* EXERCISE BRIEF: Print exactly the lines that run from the one containing "You are a GUI" to the final line of the data, both included, and print none of the pictures.

DATA TO USE Block Start

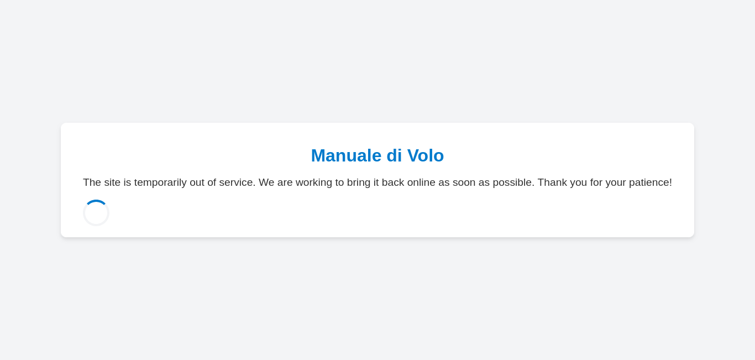This screenshot has height=360, width=755.
Task: Click the word Manuale in the title
Action: click(346, 155)
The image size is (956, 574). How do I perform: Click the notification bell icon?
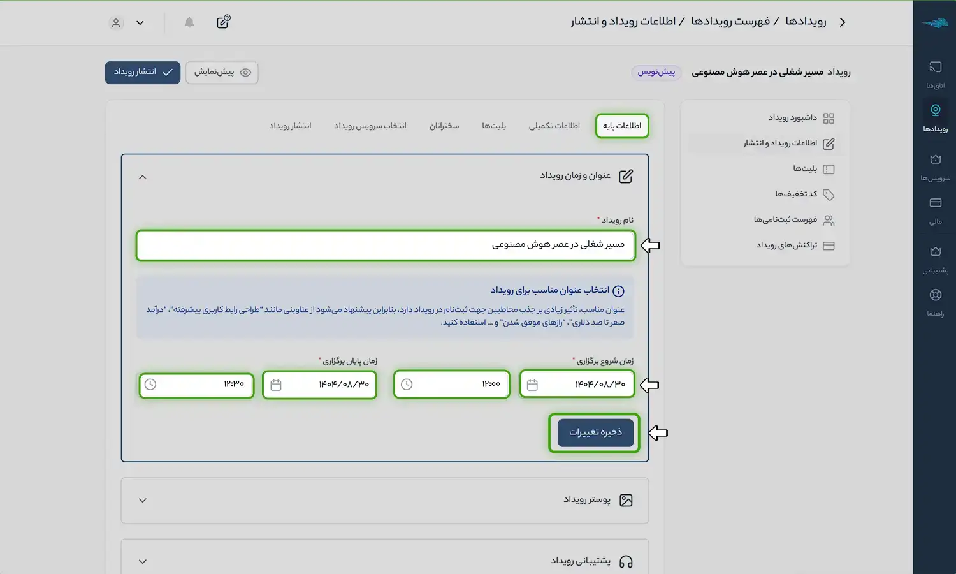click(x=189, y=22)
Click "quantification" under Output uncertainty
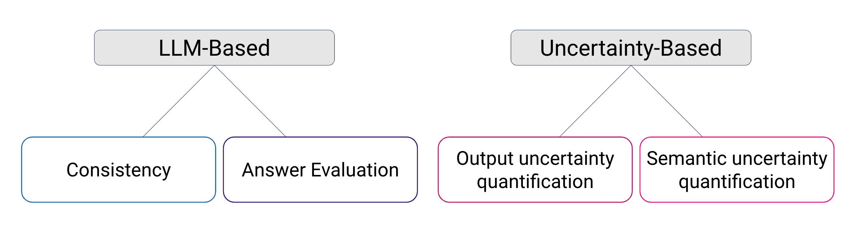Viewport: 860px width, 234px height. click(x=535, y=182)
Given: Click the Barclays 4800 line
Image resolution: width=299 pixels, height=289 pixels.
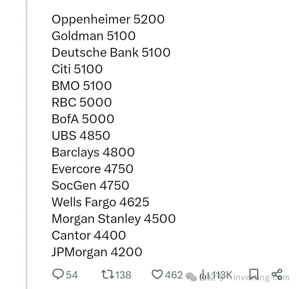Looking at the screenshot, I should [x=93, y=152].
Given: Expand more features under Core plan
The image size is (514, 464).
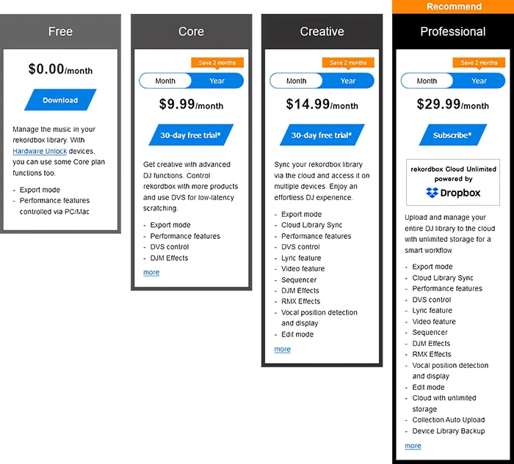Looking at the screenshot, I should [151, 272].
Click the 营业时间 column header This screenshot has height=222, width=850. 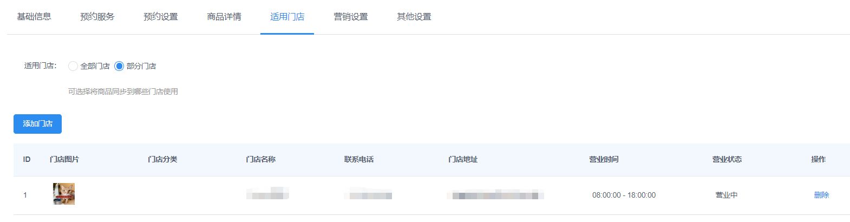(604, 159)
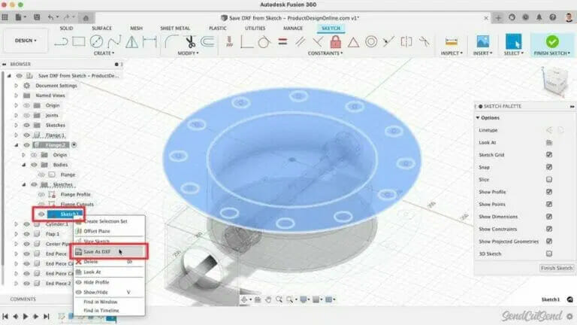
Task: Toggle visibility eye of Origin folder
Action: click(26, 105)
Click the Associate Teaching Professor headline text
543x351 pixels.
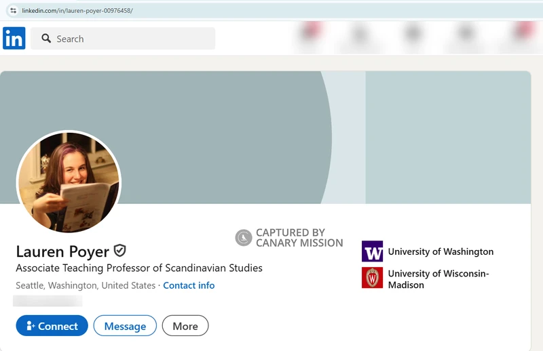[139, 268]
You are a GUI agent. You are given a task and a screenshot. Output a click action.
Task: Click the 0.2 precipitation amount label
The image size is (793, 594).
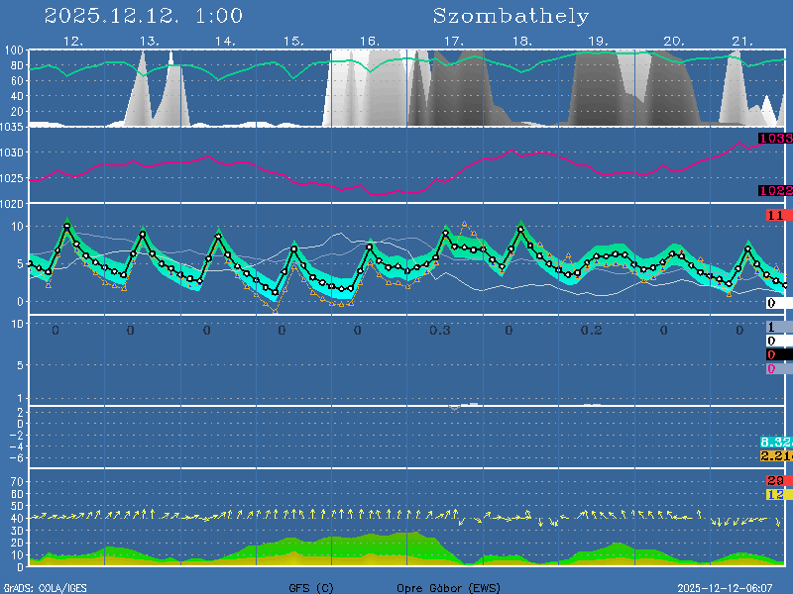click(x=592, y=331)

DATA TO USE Block End

* SOLVED EXERCISE:
You are a GUI agent. You are given a task and a screenshot. Output a click action.
Task: Click the 0.2 precipitation amount label
The image size is (793, 594).
click(x=592, y=331)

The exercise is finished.